= ABOUT THIS TASK =
A complete and exact copy of the entries below is the expected result.

(MATERIAL FOR THIS TASK)

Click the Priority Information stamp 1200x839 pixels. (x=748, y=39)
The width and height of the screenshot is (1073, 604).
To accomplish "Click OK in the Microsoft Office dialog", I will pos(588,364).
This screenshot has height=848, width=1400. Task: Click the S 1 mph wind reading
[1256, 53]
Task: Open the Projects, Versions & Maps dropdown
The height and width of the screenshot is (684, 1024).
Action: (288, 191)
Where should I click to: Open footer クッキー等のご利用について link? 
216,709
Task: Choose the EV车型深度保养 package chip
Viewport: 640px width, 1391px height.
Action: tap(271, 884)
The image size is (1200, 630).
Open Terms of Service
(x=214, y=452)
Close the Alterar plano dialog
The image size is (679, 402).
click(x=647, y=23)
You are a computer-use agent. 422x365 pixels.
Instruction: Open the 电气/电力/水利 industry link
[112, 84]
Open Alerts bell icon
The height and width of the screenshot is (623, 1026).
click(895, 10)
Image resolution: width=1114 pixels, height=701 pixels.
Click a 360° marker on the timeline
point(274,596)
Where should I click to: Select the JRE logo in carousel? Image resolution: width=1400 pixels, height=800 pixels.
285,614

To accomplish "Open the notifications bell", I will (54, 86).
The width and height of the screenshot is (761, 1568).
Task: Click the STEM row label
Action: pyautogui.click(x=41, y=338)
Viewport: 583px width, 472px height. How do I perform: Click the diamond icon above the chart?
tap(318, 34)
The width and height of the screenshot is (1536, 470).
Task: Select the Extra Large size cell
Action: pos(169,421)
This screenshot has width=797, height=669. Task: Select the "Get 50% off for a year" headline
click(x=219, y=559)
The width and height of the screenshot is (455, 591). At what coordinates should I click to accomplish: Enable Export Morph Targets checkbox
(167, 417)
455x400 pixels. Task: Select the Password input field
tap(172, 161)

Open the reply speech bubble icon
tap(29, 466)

(End MATERIAL FOR THIS TASK)

= YOUR RESPONSE =
Click the Priority Information stamp 1200x839 pixels. (x=748, y=39)
The width and height of the screenshot is (1073, 604).
To accomplish "Click OK in the Microsoft Office dialog", I will pos(588,364).
This screenshot has height=848, width=1400. Task: Click the S 1 mph wind reading
[1256, 53]
Task: Open the Projects, Versions & Maps dropdown
The height and width of the screenshot is (684, 1024).
Action: (288, 191)
Where should I click to: Open footer クッキー等のご利用について link? 
216,709
Task: Choose the EV车型深度保养 package chip
Viewport: 640px width, 1391px height.
Action: tap(271, 884)
The image size is (1200, 630).
Open Terms of Service
(x=214, y=452)
Close the Alterar plano dialog
The image size is (679, 402).
click(x=647, y=23)
You are a computer-use agent. 422x365 pixels.
Instruction: Open the 电气/电力/水利 industry link
[112, 84]
Open Alerts bell icon
The height and width of the screenshot is (623, 1026).
click(895, 10)
Image resolution: width=1114 pixels, height=701 pixels.
Click a 360° marker on the timeline
point(274,596)
Where should I click to: Select the JRE logo in carousel? Image resolution: width=1400 pixels, height=800 pixels.
285,614

To accomplish "Open the notifications bell", I will (54, 86).
The width and height of the screenshot is (761, 1568).
Task: Click the STEM row label
Action: pyautogui.click(x=41, y=338)
Viewport: 583px width, 472px height. How do I perform: Click the diamond icon above the chart?
tap(318, 34)
The width and height of the screenshot is (1536, 470).
Task: Select the Extra Large size cell
Action: pos(169,421)
This screenshot has width=797, height=669. Task: Select the "Get 50% off for a year" headline
click(x=219, y=559)
The width and height of the screenshot is (455, 591). At what coordinates should I click to accomplish: Enable Export Morph Targets checkbox
(167, 417)
455x400 pixels. Task: Select the Password input field
tap(172, 161)

Open the reply speech bubble icon
tap(29, 466)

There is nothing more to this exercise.